Return all lines from the entries below in which the word "each" is present.

* **Recorded information**:
=== Begin Enclosure ===

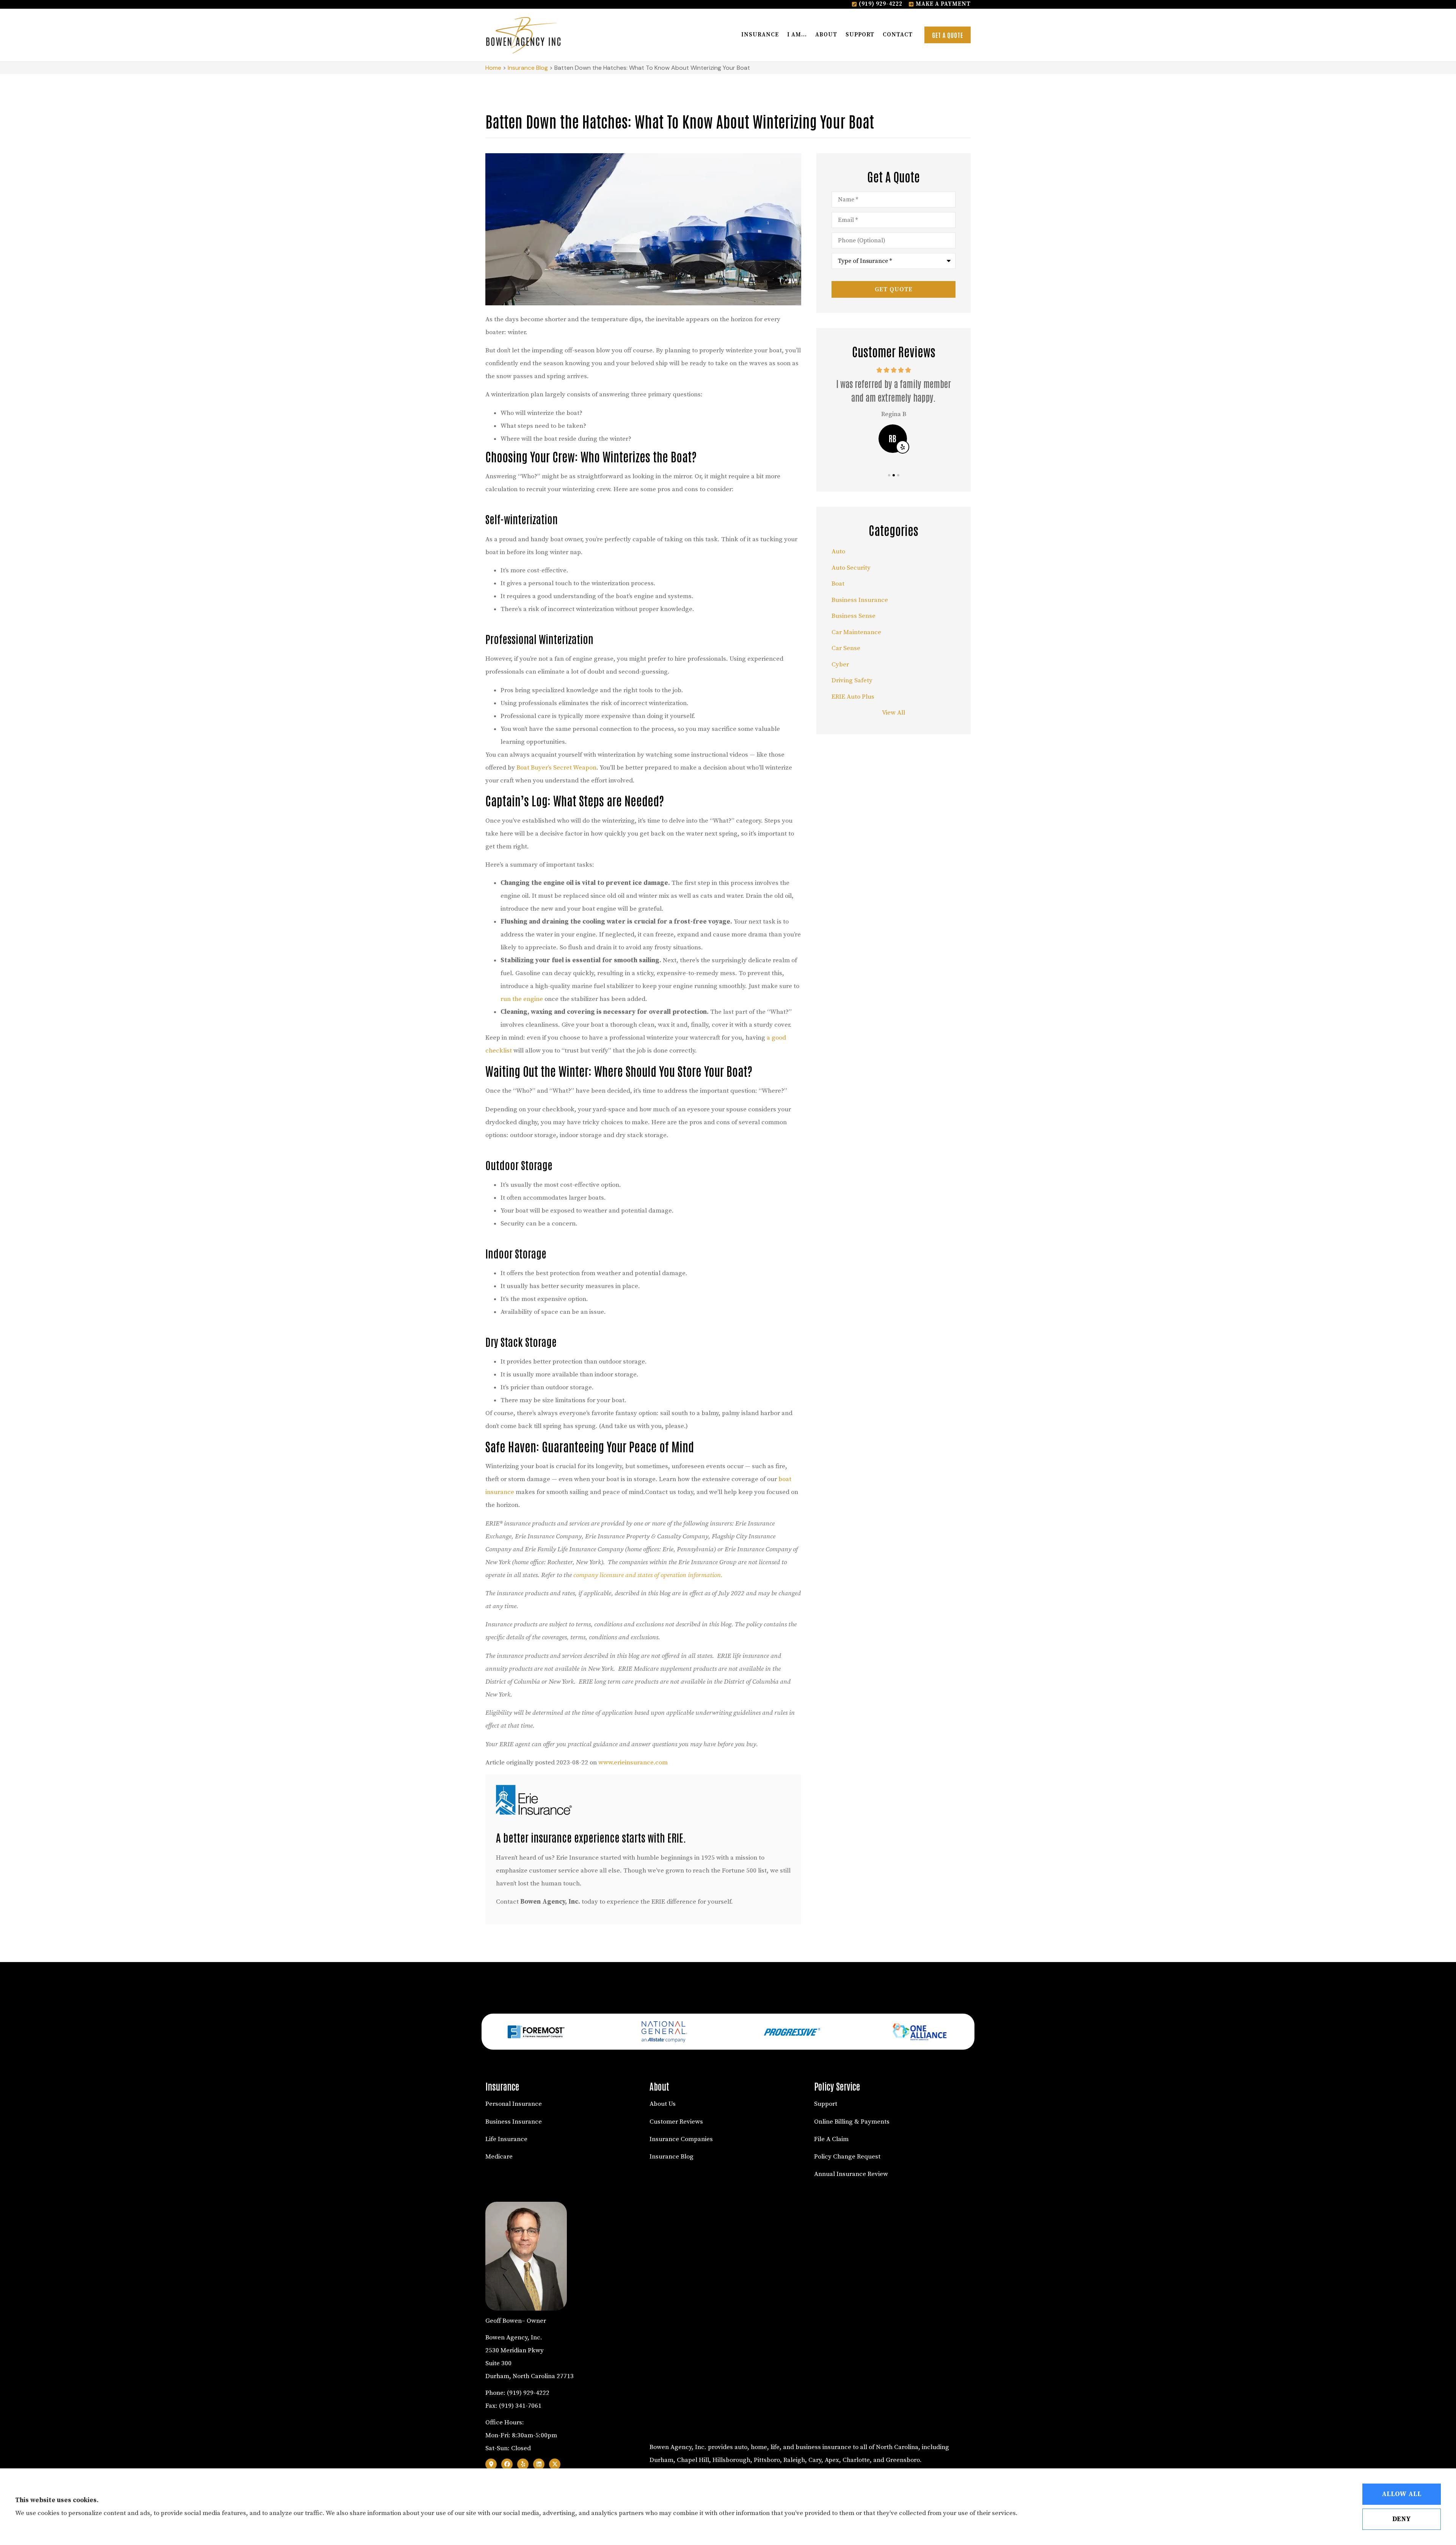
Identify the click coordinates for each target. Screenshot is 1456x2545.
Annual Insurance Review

=== End Enclosure ===
=== Begin Enclosure ===

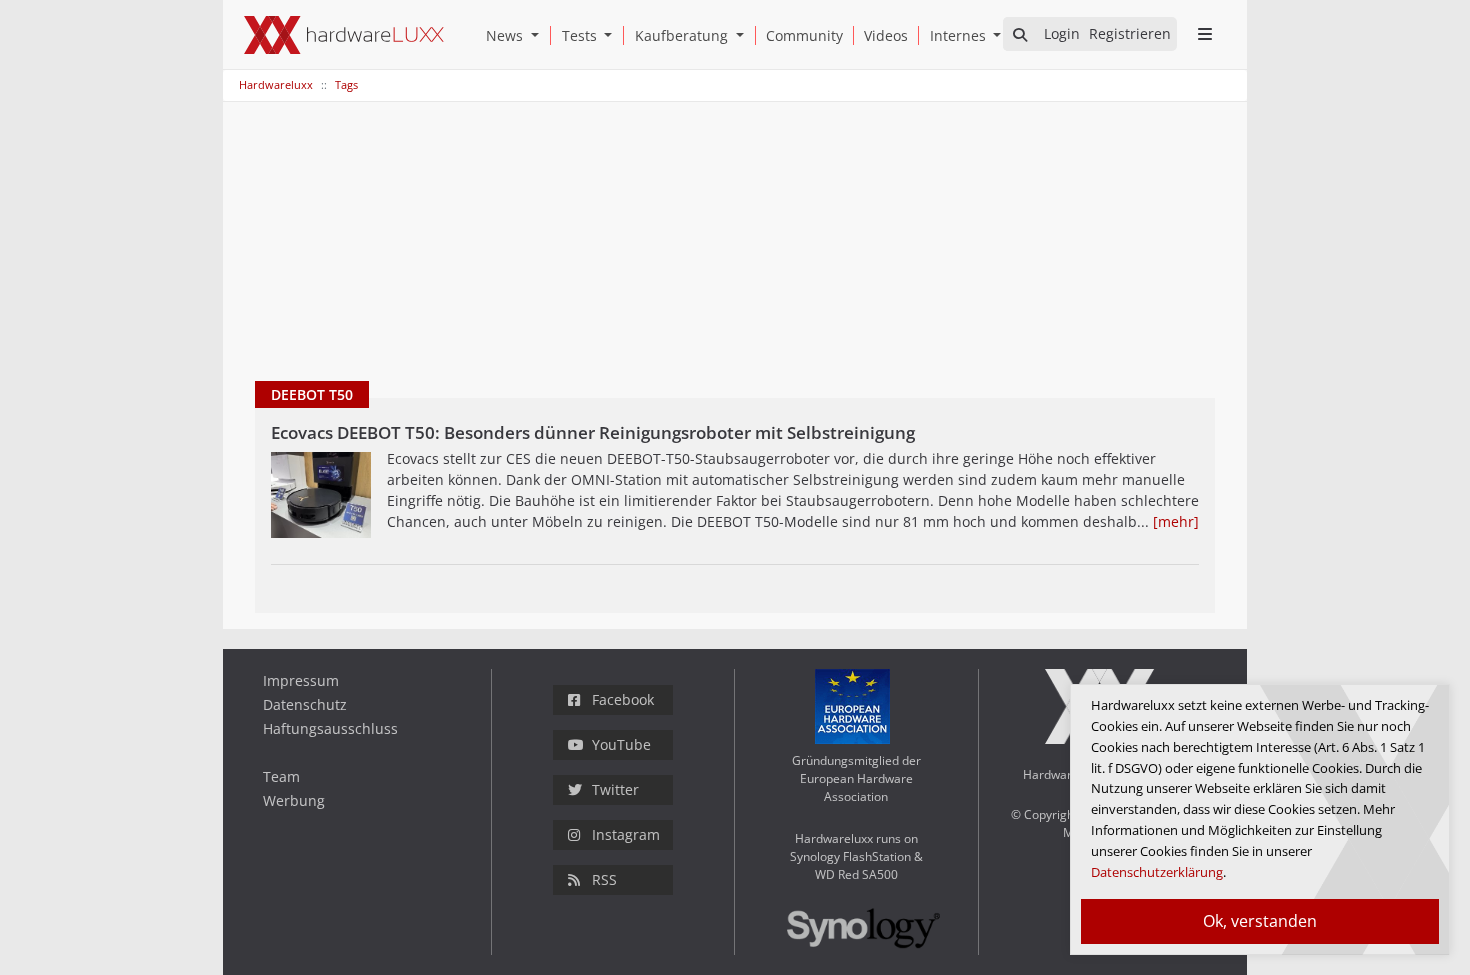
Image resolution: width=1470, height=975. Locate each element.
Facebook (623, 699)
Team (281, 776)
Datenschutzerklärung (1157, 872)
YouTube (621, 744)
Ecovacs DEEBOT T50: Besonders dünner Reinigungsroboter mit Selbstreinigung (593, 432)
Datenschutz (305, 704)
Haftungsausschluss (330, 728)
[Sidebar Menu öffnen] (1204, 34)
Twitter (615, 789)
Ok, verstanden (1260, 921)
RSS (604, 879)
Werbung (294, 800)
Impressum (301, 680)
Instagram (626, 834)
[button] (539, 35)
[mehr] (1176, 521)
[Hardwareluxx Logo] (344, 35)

=== End Enclosure ===

* **Expected answer**:
Identify the click coordinates for each target. Screenshot is 1456x2545.
Image resolution: width=1470, height=975. Locate each element.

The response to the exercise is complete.